The collective vocal abhorrence to such acts contributes to this becoming widely discussed. Sympathies emerge and grow beyond the concerns for the self to those in hunger, want, and need. This is when the inherent goodness in mankind comes to the fore at both individual and collective levels, be it in holding hands, giving time to volunteer, donating to food banks, distributing relief, or even money.
Some like the anonymity; others the publicity. Sympathy and goodwill combined can be such a powerful tool, yet no one knows why this potent amalgamation is so sadly absent in the normal day to day life. Even before the pandemic, people went hungry, children were malnourished, and want and need existed with little done about it. That’s the outcome when collectively the goodness of man defers to the machine-like rat race.
Nature and the world have provided many second chances through the centuries. Opportunities abounded along with lessons that should have been heeded. They weren’t.
The taste of the proverbial pudding is in the eating. Tall discourses of politicians, world organizations, trans-nationals, and experts created an unreal cushion of belief in systems and processes that had been invested in.
One quirk of nature outside of the usual and the vaunted health systems, social nets, and even businesses have crashed and collapsed. There are new assurances of rebuilding and re-starting, strengthening and bolstering, without the faintest clue over where to start. More of the old? The feeble attempts at continuing in the ways as we know them, have backfired spectacularly.
Towards the end of the Second World War, the race to take Berlin was more about who between Russia and the United States would get there first. It was more about control post-conflict than total victory.

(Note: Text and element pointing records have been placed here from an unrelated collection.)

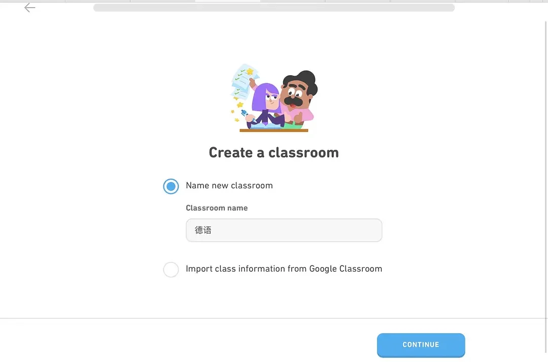Click the 'Create a classroom' heading
548x362 pixels.
tap(273, 152)
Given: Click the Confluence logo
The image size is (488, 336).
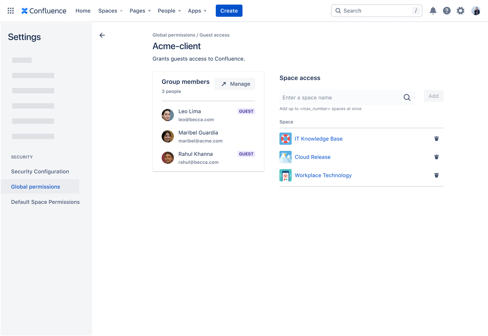Looking at the screenshot, I should [43, 11].
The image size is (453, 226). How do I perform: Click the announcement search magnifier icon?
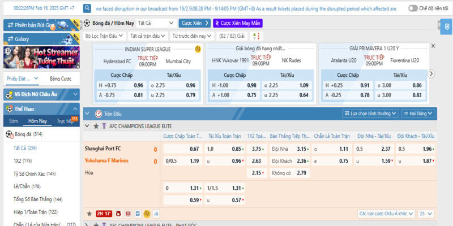tap(87, 8)
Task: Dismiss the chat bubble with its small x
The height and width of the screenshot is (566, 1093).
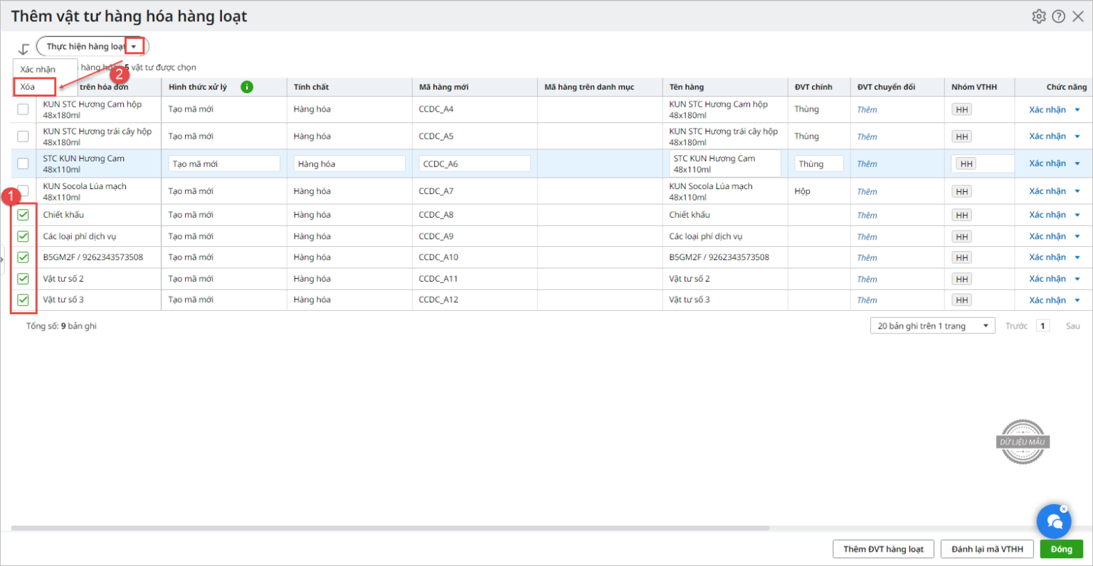Action: point(1064,509)
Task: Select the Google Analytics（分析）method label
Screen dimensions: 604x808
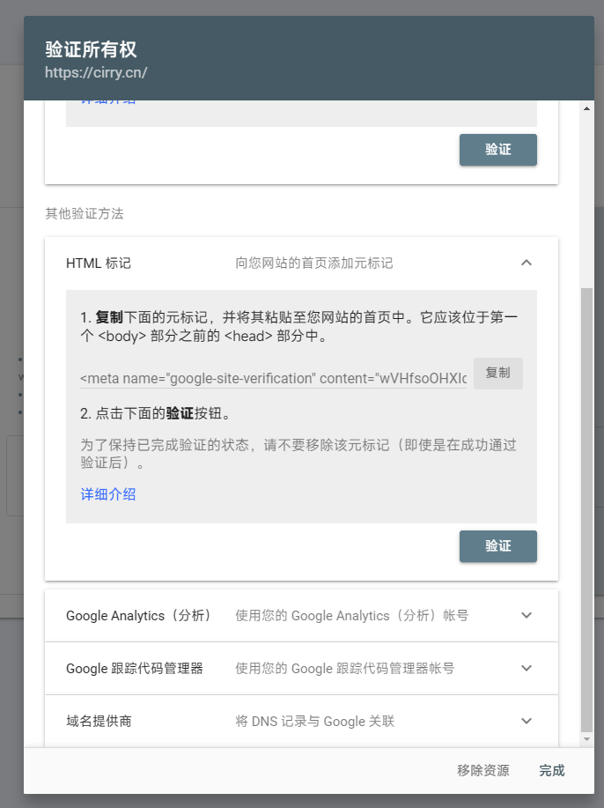Action: tap(138, 616)
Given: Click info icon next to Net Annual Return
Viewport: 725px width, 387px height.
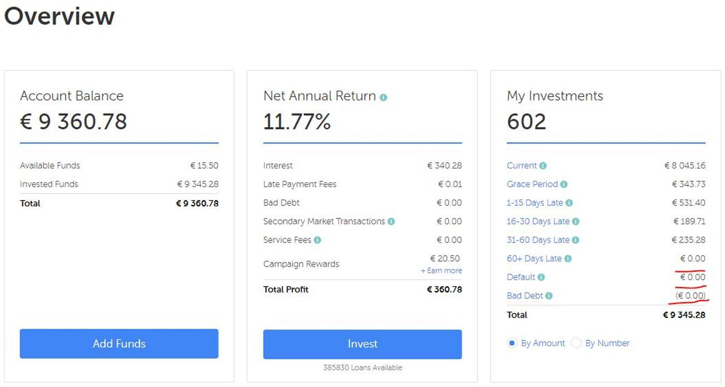Looking at the screenshot, I should coord(383,98).
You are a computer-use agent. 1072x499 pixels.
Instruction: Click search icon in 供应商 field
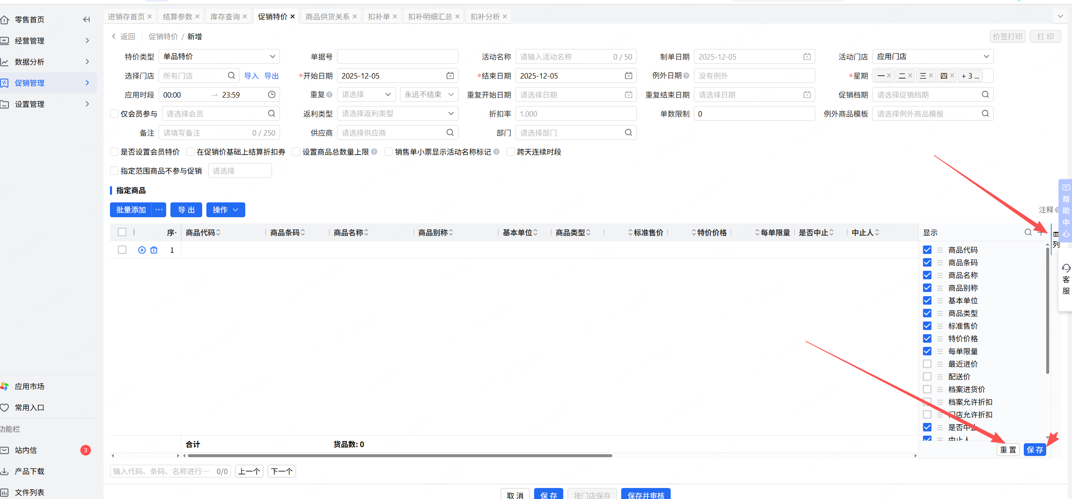point(450,133)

The outcome of a divided Germany was the creation of the League of Nations, the beginnings of the Cold War, and the ultimate emergence of the European Union.
They all bore the hallmarks of a certain “goodness,” till the collective will of domination overcame it. The lessons of equitability, sharing were lost again. The current pandemic has offered lessons similar and much more. Apprehensions that these too are at risk of being ignored are growing.
With profiteering flourishing alarmingly and nations piling up more and more, debt politicians continue to allow “domination” to skew their vision. There’s sabre rattling in the Indian sub-continent and the South China Sea, Iran and China are commissioning sea-bases in the Middle East, and Djibouti and armaments sales are on an alarming rise.
Almost all countries are pouring money into sectors of the economy to resurrect the way things were. Ignored are the facts that so much of the old economy was fragile and unsustainable. Adversity brings with it opportunities.
Japan rose from the rubble and feudalism to become an economic powerhouse. Germany emerged from ruins to now lead Europe economically, including far-reaching reforms of labour unions. Developing countries may well ruminate over transcending from one-track progress to multi-faceted journeys in all sectors of life. Bangladesh can well consider enriching rural communities, taking the opportunity of the reverse exodus of the prodigals.
Good and bad are relative. In the present day, it is collective good that can outweigh everything and perhaps make lives more bearable and freer from want and need as far as the basics are concerned. At the risk of being sacrilegious, that does, of course, include tolerability of wrong-doing.
Mahmudur Rahman is a writer, columnist, broadcaster, and communications specialist.